The Illinois Eviction Moratorium
Will the woes of landlords never cease? It has been a difficult year for everyone, and residential landlords are in no better shape than anyone else, particularly when their tenants are not paying rent.
Since March of 2020, the governor has issued a number of orders staying evictions. The latest of these orders, issued early this month, extends the eviction moratorium through May 1, 2021.
To determine if a tenant can be evicted, there is a four-part test. If the tenant cannot answer yes to each part, he can be evicted:
a. Did the tenant earn no more than $99,000 in annual income in 2020 (or no more than $198,000 if filing jointly)? OR
b. Was the tenant not required to report any income in 2019 to the U.S. Internal Revenue Service? OR
c. Did the tenant receive an Economic Impact Payment pursuant to Section 2001 of the CARES Act?
Is the tenant not able to make a full rent payment due to a COVID-19 related hardship such as substantial loss of income, loss of compensable hours of work or wages, or an increase in out-of-pocket expenses directly related to COVID-19?
Is the tenant is using his best efforts to make timely partial payments that are as close as possible to the full rent payment as the tenant’s circumstances permit, taking into account other Non-Discretionary Expenses?
Will the tenant become homeless if evicted?
If the answer to any part of Part One is yes, and if the answers to Parts Two, Three and Four are yes, then the tenant cannot be evicted without a challenge.
Landlord are required to give tenants a declaration form asking the various question in the test. If the tenant can answer them all yes, the landlord cannot evict without challenging the tenant’s declaration. Just a few weeks ago the Illinois Supreme Court recently issued an order creating additional safeguards for tenants. Specifically, landlords now have to state a legal and factual basis for to challenge the eviction moratorium, as opposed to a vaguely worded challenge.
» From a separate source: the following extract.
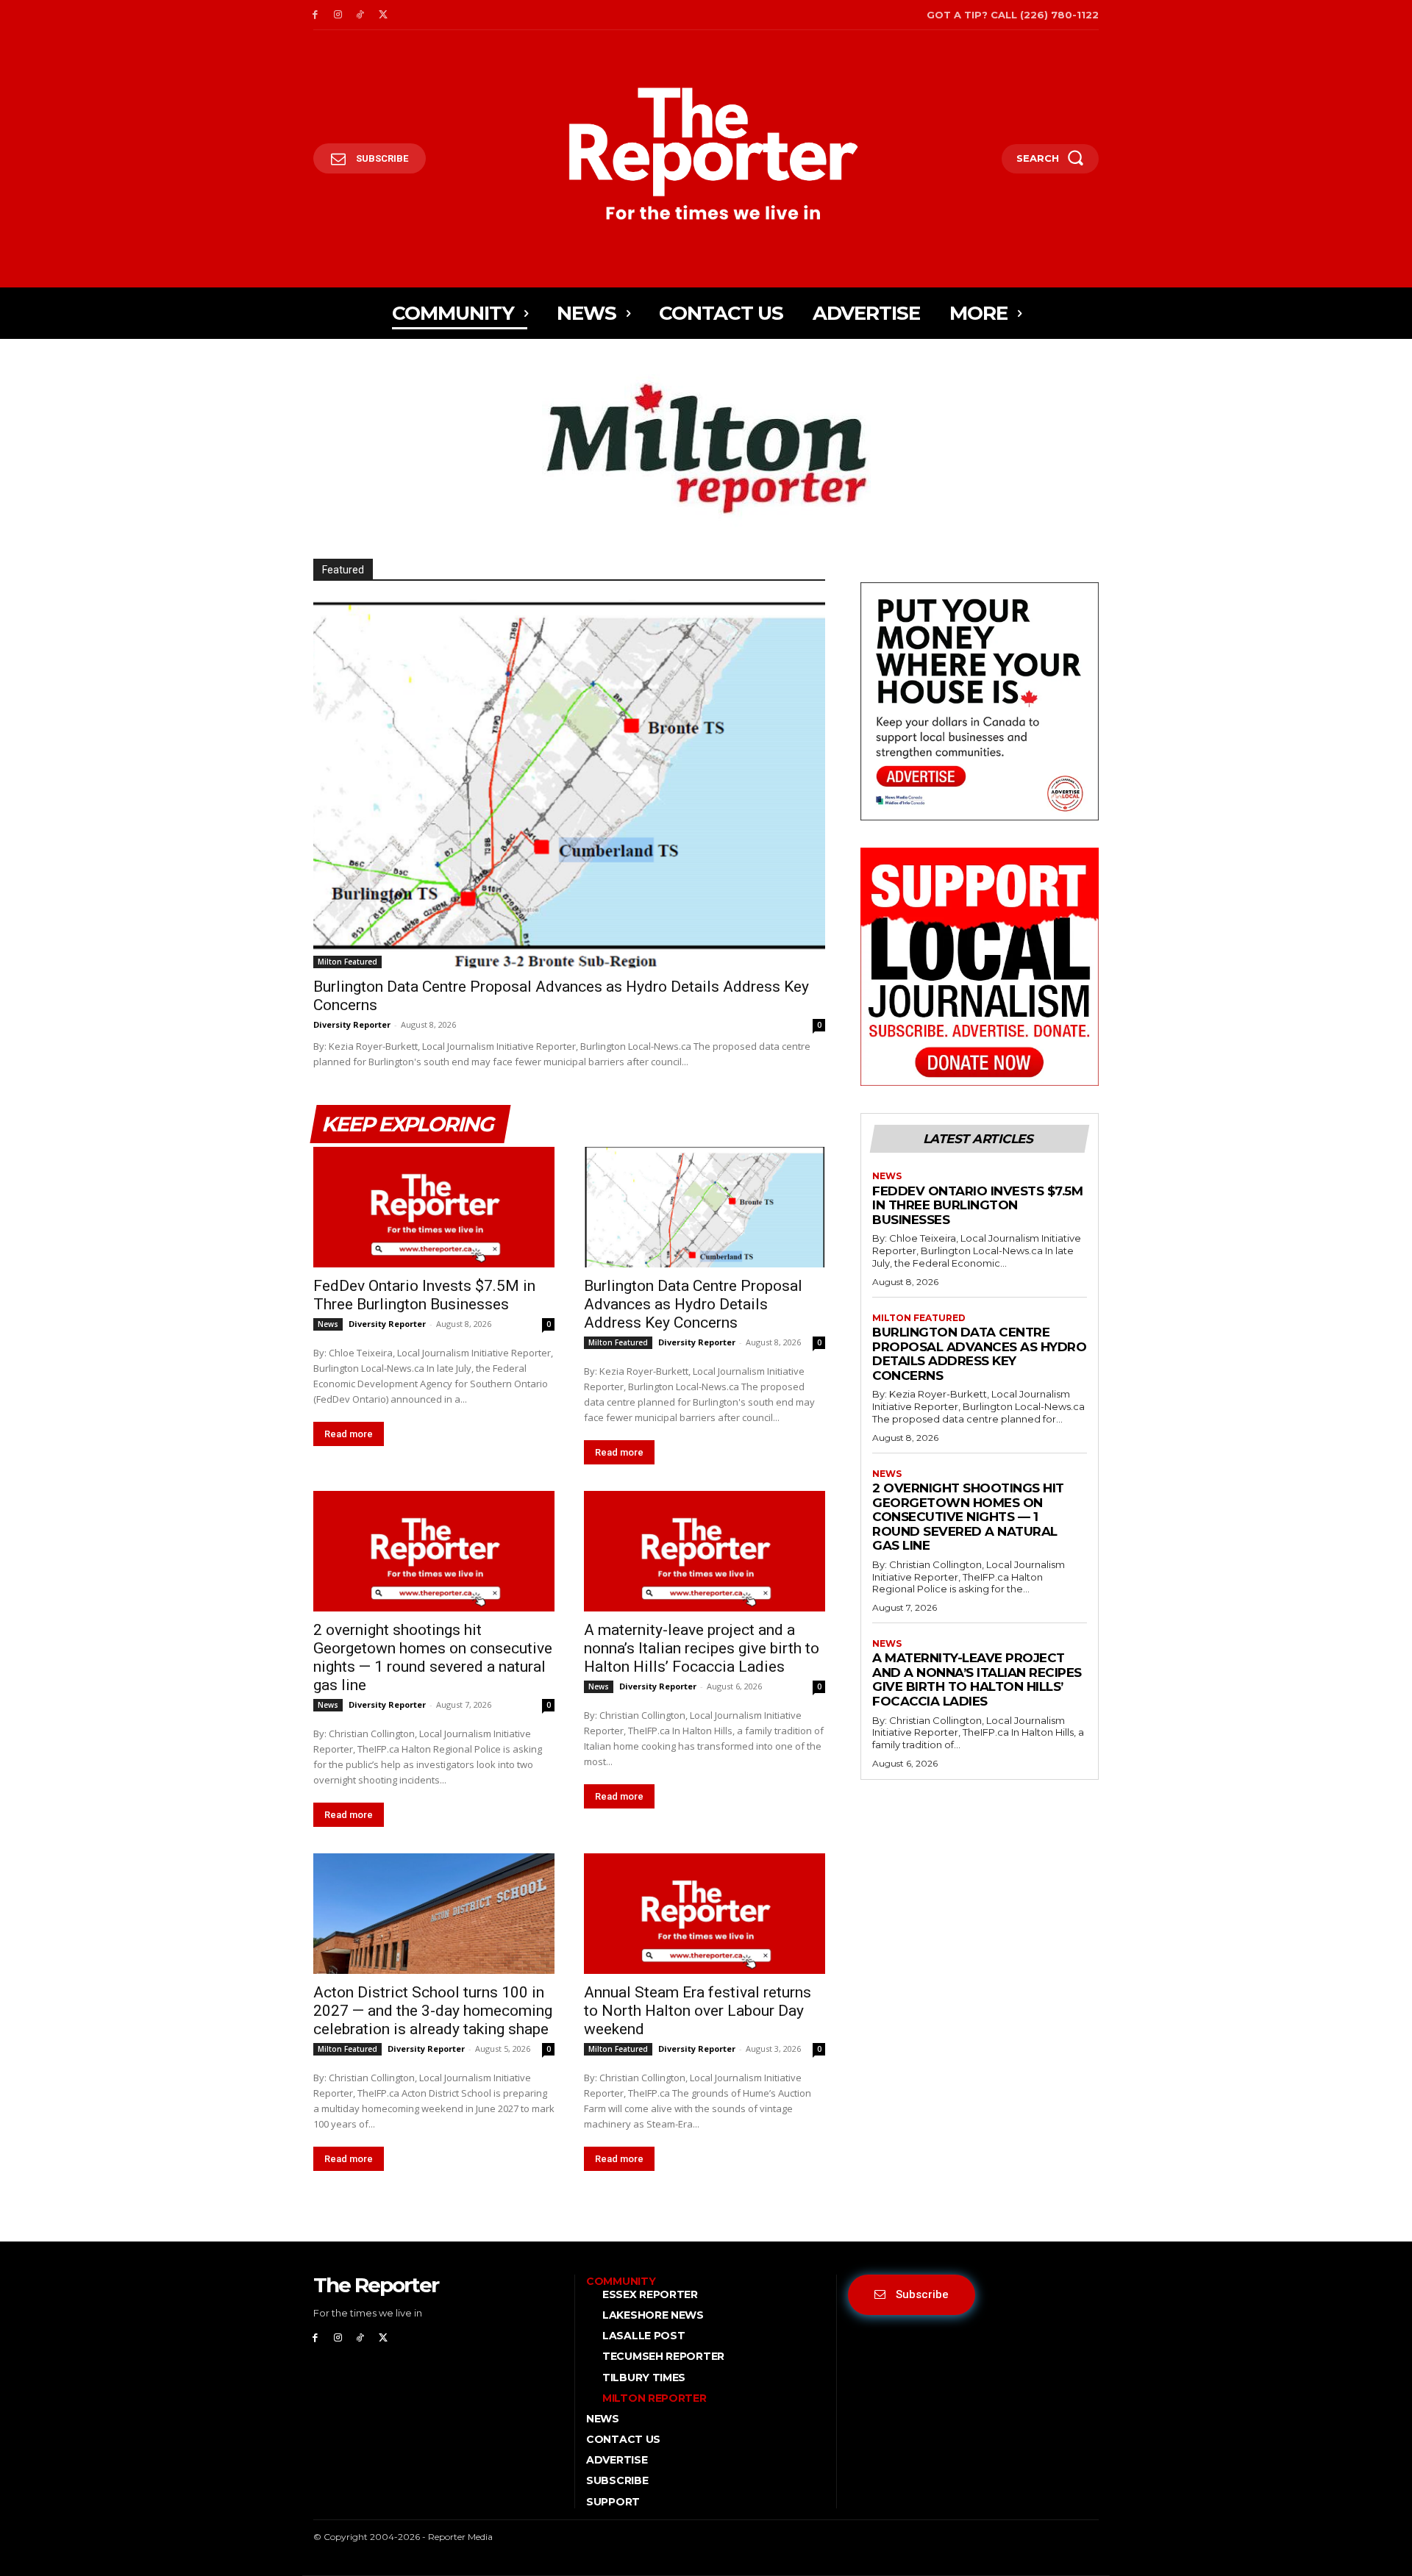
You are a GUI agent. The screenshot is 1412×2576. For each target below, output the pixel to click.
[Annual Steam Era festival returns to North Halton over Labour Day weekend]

The burden of the challenge rests with the landlord.
Given the Covid-19 pandemic, it’s no surprise that the governor has determined that it’s better to keep people in their homes, rather than homeless on the streets. Many tenants that have benefited from the eviction moratorium are well-deserving. They have lost their jobs or their health or both during this pandemic. There are instances, however, of tenants taking advantage of their landlords — refusing to pay rent knowing they cannot be evicted, even though they have not lost their income. The eviction moratorium protects both tenants who are deserving and those who are not. It’s up to the government to help landlords who are being taken advantage of in the latter situation.